“I am hopelessly divided between the dark and the good, the rebel and the saint, the sex maniac and the monk, the poet and the priest, the demagogue and the populist. Pen to paper, I’ve put it all down, every bit from the heart. I’m going out on a limb here, so watch my back.” — Billy Idol
An early architect of punk rock’s sound, style, and fury, whose lip-curling sneer and fist-pumping persona vaulted him into pop’s mainstream as one of MTV’s first megastars, Billy Idol remains, to this day, a true rock ‘n’ roll icon.
Now, in his long-awaited autobiography, Dancing with Myself, Idol delivers an electric, searingly honest account of his journey to fame — from his early days as front man of the pioneering UK punk band Generation X to the decadent life atop the dance-rock kingdom he ruled — delivered with the same in-your-face attitude and fire his fans have embraced for decades. Beyond adding his uniquely qualified perspective to the story of the evolution of rock, Idol is a brash, lively chronicler of his own career.
A survivor’s tale at its heart, this sometimes chilling and always riveting account of one man’s creative drive joining forces with unbridled human desire is unmistakably literary in its character and brave in its sheer willingness to tell. With it, Billy Idol is destined to emerge as one of the great writers among his musical peers.
Billy Idol’s music has been pretty much a constant in my life.

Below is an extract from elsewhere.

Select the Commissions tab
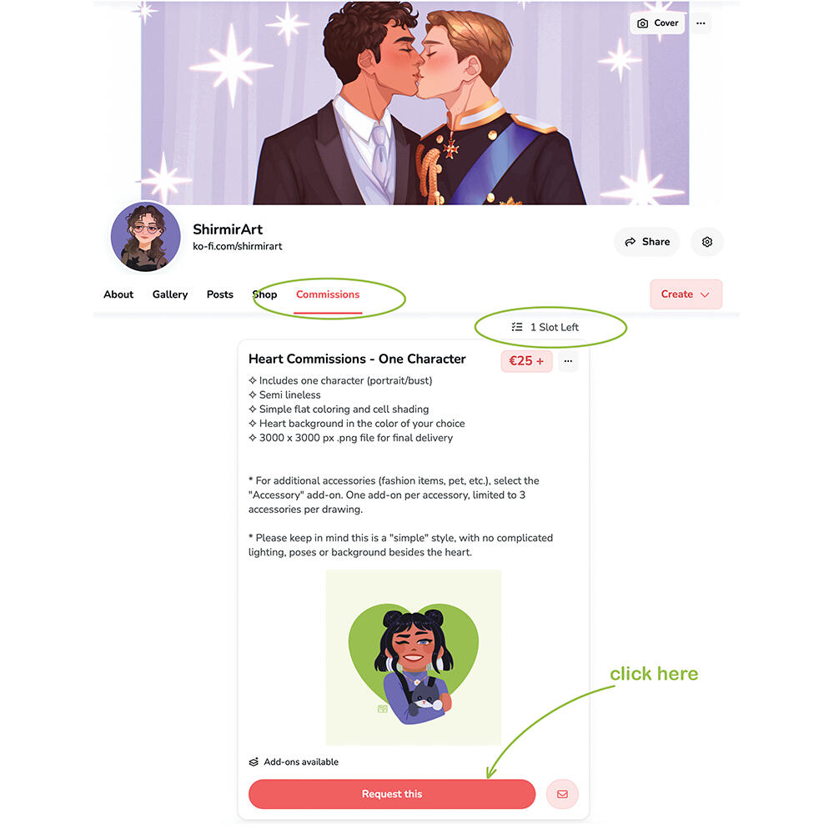(328, 294)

His albums were among my father’s eclectic collection; “Dancing With Myself”, “Rebel Yell” and “Mony, Mony” were frequently on tapes he would put together for road trips. So, it was perhaps inevitable that Dancing With Myself caught my eye. It’s a great rock biography, one that charts the rise of not only the author, but punk in general. He was a pioneer of so many styles and quirks that we take for granted today. An essential read for all fans of his music, but also for anyone interested in the evolution of rock and punk music.

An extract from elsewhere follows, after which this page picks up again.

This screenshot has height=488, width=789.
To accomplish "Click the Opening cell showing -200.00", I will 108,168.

Idol’s music has never really disappeared — the Gen X song that shares the book’s title, for example, remains a great, groovy piece. “White Wedding” and especially “Rebel Yell” have been covered by so many varied rock bands — off the top of my head, and a really eclectic mix: Murderdolls, Drowning Pool, Children of Bodom and Black Veil Brides.
His latest album, Kings and Queens of the Underground is both faithful to the sound that made him a global rock star, while also modern. It’s really quite superb.
In this biography, the author gives us a quick intro to his childhood (and the influences that took root during his life in the US and UK), before moving on to a chronological-by-album recounting of his life in music. As someone who missed the coverage in magazines when he was first exploding onto the scene, it was a great opportunity to learn more about his music, influences, friends and colleagues, not to mention his hits and near-misses (seriously, Idol’s life has been a rollercoaster of rock ‘n’ roll excess and near-effortless cool). He is candid about his highs and lows — from enjoying a string of number one singles, to embarrassing himself in front of his idols (for example, the Rolling Stones), to the self-destructive behaviour that brought his long relationship to an end. And, of course, his copious substance abuse. He’s honest without sounding affected or contrived. Idol never allows the recollections of drug experiences to take over, as do Anthony Keidis in Scar Tissue and, apparently, Steven Tyler in Does the Noise in My Head Bother You — this means Idol’s story keeps moving forward. His prose is fast-paced and often lyrical, as one can probably expect.
Overall, this is a great memoir. A must for fans of the musician and his work, but also for general music enthusiasts. Very highly recommended.
Dancing With Myself is published by Touchstone/Simon & Schuster – S&S Canada provided the review copy.